Underneath her baggy housecoat, Wendy shifts her gun. She looks up to the windows again, expecting to see those blood-red eyes with green pupils looking at her, watching her every move. But he isn’t there. She can feel him. He’s somewhere near, but she can not yet see him.
Fear starts to flood her. Her old, wrinkled skin pales. Her hands shake but hold tightly to her clattering gun. Quickly, she racks her mind. She remembers locking every window, barricading every door. The children know that the one thing she asks is that they never open a window or door at night. They never risk letting in the wrong kind of element, as she reminds them in the day. They think she’s loony; she doesn’t care. She only cares that she protects them.

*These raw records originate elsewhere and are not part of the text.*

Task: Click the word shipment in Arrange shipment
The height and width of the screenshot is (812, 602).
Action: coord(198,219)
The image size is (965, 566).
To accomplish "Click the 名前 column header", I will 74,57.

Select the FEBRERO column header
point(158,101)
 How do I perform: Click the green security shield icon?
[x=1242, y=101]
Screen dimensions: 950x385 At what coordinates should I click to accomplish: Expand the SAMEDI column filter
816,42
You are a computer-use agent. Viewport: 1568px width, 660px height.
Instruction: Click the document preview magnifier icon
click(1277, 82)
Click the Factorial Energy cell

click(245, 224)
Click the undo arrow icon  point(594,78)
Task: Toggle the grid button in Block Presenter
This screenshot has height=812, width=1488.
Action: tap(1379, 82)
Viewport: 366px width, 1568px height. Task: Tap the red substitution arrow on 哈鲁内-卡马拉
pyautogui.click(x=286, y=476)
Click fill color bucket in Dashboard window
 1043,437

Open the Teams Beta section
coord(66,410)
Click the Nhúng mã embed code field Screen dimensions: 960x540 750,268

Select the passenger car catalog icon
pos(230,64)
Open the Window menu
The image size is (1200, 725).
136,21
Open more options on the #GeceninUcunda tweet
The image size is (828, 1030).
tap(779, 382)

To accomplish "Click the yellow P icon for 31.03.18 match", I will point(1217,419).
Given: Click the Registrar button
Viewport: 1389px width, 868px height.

She whips around so swiftly that she almost stumbles and falls over her own feet. Pipe music is beginning to play in the very hall with her. The Pan lifts his head, and Wendy’s heart drops. He’s made it to them! After all these years, he’s finally made his way again into her home, into her sanctuary!
“No,” she cries and levels the gun she carries all night every night. The female child holding to the beast’s hand steps in front of him. “But, Auntie Wendy,” the rag girl cries, “you said you’d help us!”
“Help you, yes, but help him, never!” She waves her gun. “Move out of the way, child!”
Already, doors are opening. Children are coming forward as the Pan continues to play his haunting melody. Wendy shakes and suddenly feel so very weak and tired.
“You grown ups are all alike,” Pan says, lifting his head from his pipes with a Demonic smile. “You’re always so tired and full of pain and sorrow, and you always fear what you don’t understand.”
“Why don’t you take a rest?” Peter Pan smiles at her, and ice slides through Wendy’s bones and veins. She can’t move. She’s rooted to the spot. “You took my children once. Now I’ll take yours, old woman.” Those are the last words she ever hears as Nana barks in the distance and the gun slips from her hand, crashing to the floor, as she topples backwards.
“You could have had it all. You could have been my Mother. Now you’ll have nothing.” Pan smiles and plays his music as Wendy dies.